Simple hazard imprisonment coefficients are close to zero (or negative) and with large uncertainty bounds (see Tables S3 and S4 in the Online Appendix). The covariates are properly signed: males have a higher risk of mortality; income, education, working status, and married are associated with lower risks; and, finally, poor (self-reported) health is a strong predictor of mortality. The marginal structural models, on the other hand, show positive and more accurate coefficients for incarceration (hazard ratios ranging from 1.73 to 1.77). Thus, results from the NLSY and PSID are consistent despite the fact that these data sets include completely different cohorts and cover periods of time that are only partially overlapping. This strengthens our confidence on estimates from the PSID data.
6. Implications of excess mortality due to incarceration
It is a relatively simple exercise to translate the estimates of excess mortality disclosed in the previous section into a more transparent metric such as the life expectancy at age 40. As mentioned earlier, we estimate that incarceration’s adult mortality excess translates into a loss of between 4 and 5 years of life expectancy at age 40. Although this is an improvement over the more opaque metric of relative risks used before, it still does not render the full significance of the estimates. To do so one needs to investigate further their broader implications. That some of these implications are quite significant is demonstrated by results of previous research whose objective is to assess the impact of individuals’ incarceration on their own well-being, health and mortality and that of related individuals (close kin, spouses and children, neighbors). A small body of that research is dedicated to evaluate the impact of aggregate levels of incarceration on US national levels of health and mortality (Christopher Wildeman, 2016). In this section we contribute to this literature by examining the implications of US incarceration experiences for recent adult US mortality. In particular, we explore the possibility that past US incarceration policies and practices may have contributed significantly to the persistent adult mortality disadvantage of the US relative to peer countries. To do so we transform the estimates obtained from our models into (expected) excess adult mortality in the US population attributable to past incarceration experiences. These transformations amount to computing counterfactual differences, e.g., differences between current mortality levels in the US total male population (or some other of its subpopulations) and what we would observe if incarceration had no mortality effects or if the rates of incarceration were zero.
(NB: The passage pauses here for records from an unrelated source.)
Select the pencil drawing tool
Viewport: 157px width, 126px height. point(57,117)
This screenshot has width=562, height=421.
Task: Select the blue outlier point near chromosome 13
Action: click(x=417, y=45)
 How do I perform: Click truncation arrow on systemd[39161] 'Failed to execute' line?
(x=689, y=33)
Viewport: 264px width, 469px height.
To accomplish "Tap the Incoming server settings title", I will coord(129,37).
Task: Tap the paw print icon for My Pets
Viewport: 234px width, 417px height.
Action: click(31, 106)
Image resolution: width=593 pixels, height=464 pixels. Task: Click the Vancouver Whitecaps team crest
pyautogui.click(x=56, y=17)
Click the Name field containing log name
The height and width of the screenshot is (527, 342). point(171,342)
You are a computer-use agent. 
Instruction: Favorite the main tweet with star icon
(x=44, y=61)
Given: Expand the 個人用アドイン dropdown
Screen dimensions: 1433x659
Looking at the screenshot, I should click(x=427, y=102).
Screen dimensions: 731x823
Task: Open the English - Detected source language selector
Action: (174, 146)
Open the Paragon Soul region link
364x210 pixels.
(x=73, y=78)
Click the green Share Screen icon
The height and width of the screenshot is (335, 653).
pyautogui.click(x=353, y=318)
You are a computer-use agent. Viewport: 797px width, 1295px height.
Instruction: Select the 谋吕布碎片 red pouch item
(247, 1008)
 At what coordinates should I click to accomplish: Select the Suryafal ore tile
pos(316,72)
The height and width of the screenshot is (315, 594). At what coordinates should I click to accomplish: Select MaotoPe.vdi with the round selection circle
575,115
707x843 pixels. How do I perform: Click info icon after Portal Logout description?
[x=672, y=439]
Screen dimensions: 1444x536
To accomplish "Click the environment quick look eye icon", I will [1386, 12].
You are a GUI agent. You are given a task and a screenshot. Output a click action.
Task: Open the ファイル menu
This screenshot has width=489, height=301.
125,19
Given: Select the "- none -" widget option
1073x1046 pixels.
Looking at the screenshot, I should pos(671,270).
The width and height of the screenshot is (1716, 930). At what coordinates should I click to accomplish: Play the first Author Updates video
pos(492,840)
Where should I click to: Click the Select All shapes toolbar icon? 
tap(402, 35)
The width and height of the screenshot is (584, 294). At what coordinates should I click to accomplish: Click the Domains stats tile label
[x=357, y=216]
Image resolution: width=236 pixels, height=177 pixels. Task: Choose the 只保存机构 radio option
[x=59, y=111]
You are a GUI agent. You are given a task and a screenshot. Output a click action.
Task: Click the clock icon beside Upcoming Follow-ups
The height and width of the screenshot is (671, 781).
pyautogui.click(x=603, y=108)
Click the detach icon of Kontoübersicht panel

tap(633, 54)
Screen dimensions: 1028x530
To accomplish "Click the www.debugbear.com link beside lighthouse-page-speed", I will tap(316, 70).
6.1. Background: the NRC reports
A number of recent reports show that the US does not rank well among peer countries in terms of adult health and mortality. In particular, health status indicators and mortality rates among young adult males and females (20-44 years old) and older adults (45-69) (but not the very old) rank close to the bottom of the distributions (National Research Council, 2014). Could it be that part of the observed disparities are accounted for by differential incarceration experiences and excess mortality risks? To what extent is the US health and mortality disadvantage among young and older adults accounted for disparities in the composition of populations by incarceration experiences? In light of both differences in rates of incarceration in the US vis-a-vis other countries (Christopher Wildeman, 2016) and of qualitative and quantitative evidence showing that imprisonment experiences increase health risks and mortality, these are not far-fetched questions. Furthermore, over the last forty years the US penal system has experienced a large expansion (National Research Council, 2014) and this, jointly with excess health and mortality risks of the population that experiences imprisonment, is consistent with a gradual trend of increased US deterioration relative to peer countries. We ask the following question: how much of the gap in mortality between the US and peer countries can be attributable to differential imprisonment experiences?
6.2. Estimation
To approximately assess the contribution of the association between incarceration and mortality to the poor US health and mortality ranking, we decompose the difference of mortality between the US and the UK and estimate what fraction of that difference could be attributed to differences in rates of incarceration in both countries. This provides a first approximation to the question of how much differential incarceration regimes contribute to the US adult mortality disadvantage relative to peer countries. We implement a very simple procedure and compute the fraction of the difference of mortality rates in two age ranges between the US and the UK. The procedure rests on two simplifications. First, a more systematic tests of the conjecture should be based on comparisons with multiple populations. However, the requisite data for the exercise are available only for the UK. Further, together with Canada, the UK is one of the two peer countries that most resembles the US on a number of dimensions and because its population most resemble the US population in terms of demographic profiles, ethnic diversity, culture, and language.6
Second, we employ only two age groups: 20-45 and 20-70. The choice of the wider older age group is justified on the grounds that the mortality effects of imprisonment we estimate include the population older than 45 and it is this older population that could experience the brunt of excess mortality risks. The choice of the younger age group serves the purpose of constraining the computations to a sub-population more likely to be vulnerable in the future as their imprisonment experiences are surely more recent and the consequences have not yet fully unfolded. These estimates are preliminary and should be interpreted with caution.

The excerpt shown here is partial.